Just by taking these steps, you can easily multiply fractions with integers.

Simplification is the process of reducing a fraction to its smallest form. In our multiplication, we arrived at the fraction \(\frac{-45}{5}\). Simplifying means finding a form where the numerator and the denominator have no numbers in common other than \(1\). Here, we divide both the top and bottom by the greatest common divisor, which is the largest number that fits into both evenly.
For \(\frac{-45}{5}\), the greatest common divisor is \(5\). By dividing both by \(5\), we simplify it to \(-9\). The idea is to ensure the fraction is as condensed as possible, making calculations easier. Simplifying changes how it looks, not what it is. This means \(\frac{9}{1} = 9\), but since we have already a simplified single value here, no change is needed further.

• Simplification means reducing a fraction to its simplest form.
• Find the greatest common divisor of the numerator and the denominator.
• Divide both numerator and denominator by this number.
• End result for our example is truly \(-9\).

It's all about making numbers simpler and easier to work with.

Multiplying integers is a basic yet crucial mathematical skill. It involves combining whole numbers, which can be both positive and negative. A key point with integer multiplication is understanding the sign rules.

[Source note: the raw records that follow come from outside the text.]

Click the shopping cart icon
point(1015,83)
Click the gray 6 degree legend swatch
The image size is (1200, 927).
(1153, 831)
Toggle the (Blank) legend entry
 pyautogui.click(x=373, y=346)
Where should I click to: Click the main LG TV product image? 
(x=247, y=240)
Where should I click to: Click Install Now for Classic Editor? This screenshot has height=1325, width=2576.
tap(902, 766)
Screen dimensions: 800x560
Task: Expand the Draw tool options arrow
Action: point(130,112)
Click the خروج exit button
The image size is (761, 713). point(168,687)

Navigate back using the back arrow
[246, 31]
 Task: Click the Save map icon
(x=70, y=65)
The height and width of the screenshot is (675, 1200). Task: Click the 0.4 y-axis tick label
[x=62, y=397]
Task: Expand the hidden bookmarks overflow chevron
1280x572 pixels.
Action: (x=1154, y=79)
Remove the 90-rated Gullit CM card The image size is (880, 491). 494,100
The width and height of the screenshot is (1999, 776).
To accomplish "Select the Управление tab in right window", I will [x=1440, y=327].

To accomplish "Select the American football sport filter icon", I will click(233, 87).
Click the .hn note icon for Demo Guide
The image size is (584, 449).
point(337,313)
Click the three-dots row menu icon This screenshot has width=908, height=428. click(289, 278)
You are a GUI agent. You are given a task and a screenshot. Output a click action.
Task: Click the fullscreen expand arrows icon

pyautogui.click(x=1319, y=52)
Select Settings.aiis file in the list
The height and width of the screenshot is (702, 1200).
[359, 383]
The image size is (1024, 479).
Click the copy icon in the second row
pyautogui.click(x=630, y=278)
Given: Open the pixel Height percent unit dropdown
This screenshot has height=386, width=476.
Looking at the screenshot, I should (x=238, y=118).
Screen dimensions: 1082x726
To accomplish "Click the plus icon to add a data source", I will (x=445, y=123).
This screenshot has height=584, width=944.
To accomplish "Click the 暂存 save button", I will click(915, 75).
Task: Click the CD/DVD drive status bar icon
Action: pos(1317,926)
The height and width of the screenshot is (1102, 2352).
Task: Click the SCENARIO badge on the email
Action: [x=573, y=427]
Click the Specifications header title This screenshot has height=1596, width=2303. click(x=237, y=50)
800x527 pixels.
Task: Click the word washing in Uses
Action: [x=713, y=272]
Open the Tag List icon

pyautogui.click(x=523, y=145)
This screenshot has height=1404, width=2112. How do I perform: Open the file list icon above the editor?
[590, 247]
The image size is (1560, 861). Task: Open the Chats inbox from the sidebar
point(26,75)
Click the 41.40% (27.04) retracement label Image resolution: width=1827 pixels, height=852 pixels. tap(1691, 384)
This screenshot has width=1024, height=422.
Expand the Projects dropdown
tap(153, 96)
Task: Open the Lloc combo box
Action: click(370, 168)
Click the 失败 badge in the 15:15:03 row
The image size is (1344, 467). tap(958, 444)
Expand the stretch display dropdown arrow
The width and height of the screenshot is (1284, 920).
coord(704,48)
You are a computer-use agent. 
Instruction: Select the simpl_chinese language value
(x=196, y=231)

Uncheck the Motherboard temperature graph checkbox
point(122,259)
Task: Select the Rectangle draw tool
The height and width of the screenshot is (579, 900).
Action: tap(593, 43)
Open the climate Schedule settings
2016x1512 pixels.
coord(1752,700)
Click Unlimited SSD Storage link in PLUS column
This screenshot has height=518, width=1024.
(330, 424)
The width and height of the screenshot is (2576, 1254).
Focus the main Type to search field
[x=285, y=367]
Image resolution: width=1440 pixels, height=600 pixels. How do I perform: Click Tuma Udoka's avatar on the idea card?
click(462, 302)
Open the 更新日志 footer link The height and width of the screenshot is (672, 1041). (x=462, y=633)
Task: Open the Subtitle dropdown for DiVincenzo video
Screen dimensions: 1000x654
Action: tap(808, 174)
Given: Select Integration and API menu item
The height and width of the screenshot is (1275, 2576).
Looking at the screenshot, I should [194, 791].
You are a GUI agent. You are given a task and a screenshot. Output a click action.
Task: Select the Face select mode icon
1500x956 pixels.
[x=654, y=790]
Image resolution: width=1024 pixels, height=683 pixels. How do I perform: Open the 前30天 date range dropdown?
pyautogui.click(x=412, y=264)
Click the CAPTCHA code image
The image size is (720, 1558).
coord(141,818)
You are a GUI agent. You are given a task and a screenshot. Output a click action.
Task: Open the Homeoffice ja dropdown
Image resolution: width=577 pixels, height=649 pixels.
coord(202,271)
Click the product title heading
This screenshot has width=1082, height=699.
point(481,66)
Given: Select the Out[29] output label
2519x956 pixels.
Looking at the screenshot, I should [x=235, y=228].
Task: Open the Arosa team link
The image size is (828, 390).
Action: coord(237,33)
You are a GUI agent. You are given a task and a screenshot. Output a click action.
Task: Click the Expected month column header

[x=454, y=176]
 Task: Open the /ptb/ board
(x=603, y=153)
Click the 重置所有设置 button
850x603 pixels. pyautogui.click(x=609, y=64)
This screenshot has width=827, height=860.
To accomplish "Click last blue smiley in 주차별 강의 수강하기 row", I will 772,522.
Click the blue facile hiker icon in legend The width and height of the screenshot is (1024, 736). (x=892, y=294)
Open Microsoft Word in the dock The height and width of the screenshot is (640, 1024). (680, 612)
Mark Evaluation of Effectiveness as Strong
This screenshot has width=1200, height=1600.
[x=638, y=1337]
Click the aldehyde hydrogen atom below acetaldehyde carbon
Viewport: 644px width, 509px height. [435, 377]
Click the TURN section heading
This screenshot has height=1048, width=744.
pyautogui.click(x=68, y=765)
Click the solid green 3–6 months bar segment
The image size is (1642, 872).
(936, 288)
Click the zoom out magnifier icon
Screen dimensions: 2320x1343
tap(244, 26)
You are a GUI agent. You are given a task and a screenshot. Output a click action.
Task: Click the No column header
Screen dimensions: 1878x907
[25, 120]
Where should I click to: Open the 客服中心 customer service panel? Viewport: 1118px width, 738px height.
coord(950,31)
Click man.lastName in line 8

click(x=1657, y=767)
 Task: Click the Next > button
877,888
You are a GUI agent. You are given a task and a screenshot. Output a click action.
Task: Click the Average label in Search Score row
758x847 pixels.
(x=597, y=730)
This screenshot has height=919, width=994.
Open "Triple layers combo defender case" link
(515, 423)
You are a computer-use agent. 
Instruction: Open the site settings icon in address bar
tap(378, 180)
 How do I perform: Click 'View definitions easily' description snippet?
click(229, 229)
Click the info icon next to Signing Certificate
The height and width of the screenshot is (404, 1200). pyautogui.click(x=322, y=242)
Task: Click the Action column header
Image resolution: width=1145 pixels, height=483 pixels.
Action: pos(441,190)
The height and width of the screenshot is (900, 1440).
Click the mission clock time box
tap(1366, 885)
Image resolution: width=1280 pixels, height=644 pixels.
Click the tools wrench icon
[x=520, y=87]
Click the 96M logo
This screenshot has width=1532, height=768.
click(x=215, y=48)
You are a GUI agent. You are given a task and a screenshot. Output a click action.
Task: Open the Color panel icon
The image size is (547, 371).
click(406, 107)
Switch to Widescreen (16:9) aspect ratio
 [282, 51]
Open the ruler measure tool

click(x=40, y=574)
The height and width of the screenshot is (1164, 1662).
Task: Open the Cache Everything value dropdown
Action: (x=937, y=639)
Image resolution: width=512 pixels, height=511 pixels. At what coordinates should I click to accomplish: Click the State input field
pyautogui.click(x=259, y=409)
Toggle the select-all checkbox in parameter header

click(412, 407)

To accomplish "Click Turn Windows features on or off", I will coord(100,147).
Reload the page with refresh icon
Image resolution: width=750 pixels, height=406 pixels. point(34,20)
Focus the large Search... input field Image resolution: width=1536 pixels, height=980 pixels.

When multiplying two numbers:

• If both integers have the same sign (both positive, or both negative), the result is positive.
• If the integers have different signs (one positive, one negative), the result is negative.

In our problem, we had \(-15\), a negative integer, and \(\frac{3}{5}\), a positive fraction. When performing integer multiplication here, remember that \(\frac{-15 \,*\, 3}{5} = -9\). Understanding integer multiplication is vital as it often sets the groundwork for various algebraic concepts.
Keeping these principles in mind helps enhance number sense and reinforces the simplicity of multiplying and understanding the relationships between integers and their signs.